►
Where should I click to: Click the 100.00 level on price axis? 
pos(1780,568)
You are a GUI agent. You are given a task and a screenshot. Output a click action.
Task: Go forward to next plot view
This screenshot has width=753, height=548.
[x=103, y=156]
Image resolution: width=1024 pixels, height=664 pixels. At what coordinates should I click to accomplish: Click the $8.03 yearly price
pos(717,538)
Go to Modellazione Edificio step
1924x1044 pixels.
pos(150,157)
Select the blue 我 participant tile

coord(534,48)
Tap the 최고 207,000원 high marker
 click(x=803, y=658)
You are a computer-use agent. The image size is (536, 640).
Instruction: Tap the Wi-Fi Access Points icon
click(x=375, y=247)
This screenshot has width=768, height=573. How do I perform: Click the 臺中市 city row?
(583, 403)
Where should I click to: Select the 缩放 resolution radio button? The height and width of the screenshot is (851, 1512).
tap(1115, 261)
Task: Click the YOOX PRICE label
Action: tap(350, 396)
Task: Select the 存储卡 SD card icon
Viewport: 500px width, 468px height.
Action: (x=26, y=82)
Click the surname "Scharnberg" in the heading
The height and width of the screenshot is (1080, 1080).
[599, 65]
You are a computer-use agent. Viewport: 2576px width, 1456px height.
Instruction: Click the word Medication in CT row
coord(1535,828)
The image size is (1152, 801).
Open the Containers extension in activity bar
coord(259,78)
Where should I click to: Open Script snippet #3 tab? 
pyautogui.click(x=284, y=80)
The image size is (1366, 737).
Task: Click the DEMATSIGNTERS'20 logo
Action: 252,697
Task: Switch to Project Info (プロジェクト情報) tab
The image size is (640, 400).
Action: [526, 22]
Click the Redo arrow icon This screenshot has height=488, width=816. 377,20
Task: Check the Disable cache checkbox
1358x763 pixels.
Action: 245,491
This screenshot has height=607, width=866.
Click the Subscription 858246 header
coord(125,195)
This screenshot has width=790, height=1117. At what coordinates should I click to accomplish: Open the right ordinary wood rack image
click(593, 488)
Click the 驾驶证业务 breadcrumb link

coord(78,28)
◄
REQUIRED ACTION: Restate word for word only the lines running from the beginning of the data to the line holding "Task: Select the 存储卡 SD card icon", both included.

YOUR SOLUTION:
Where should I click to: Click the 100.00 level on price axis? 
pos(1780,568)
You are a GUI agent. You are given a task and a screenshot. Output a click action.
Task: Go forward to next plot view
This screenshot has width=753, height=548.
[x=103, y=156]
Image resolution: width=1024 pixels, height=664 pixels. At what coordinates should I click to accomplish: Click the $8.03 yearly price
pos(717,538)
Go to Modellazione Edificio step
1924x1044 pixels.
pos(150,157)
Select the blue 我 participant tile

coord(534,48)
Tap the 최고 207,000원 high marker
 click(x=803, y=658)
You are a computer-use agent. The image size is (536, 640).
Instruction: Tap the Wi-Fi Access Points icon
click(x=375, y=247)
This screenshot has width=768, height=573. How do I perform: Click the 臺中市 city row?
(583, 403)
Where should I click to: Select the 缩放 resolution radio button? The height and width of the screenshot is (851, 1512).
tap(1115, 261)
Task: Click the YOOX PRICE label
Action: tap(350, 396)
Task: Select the 存储卡 SD card icon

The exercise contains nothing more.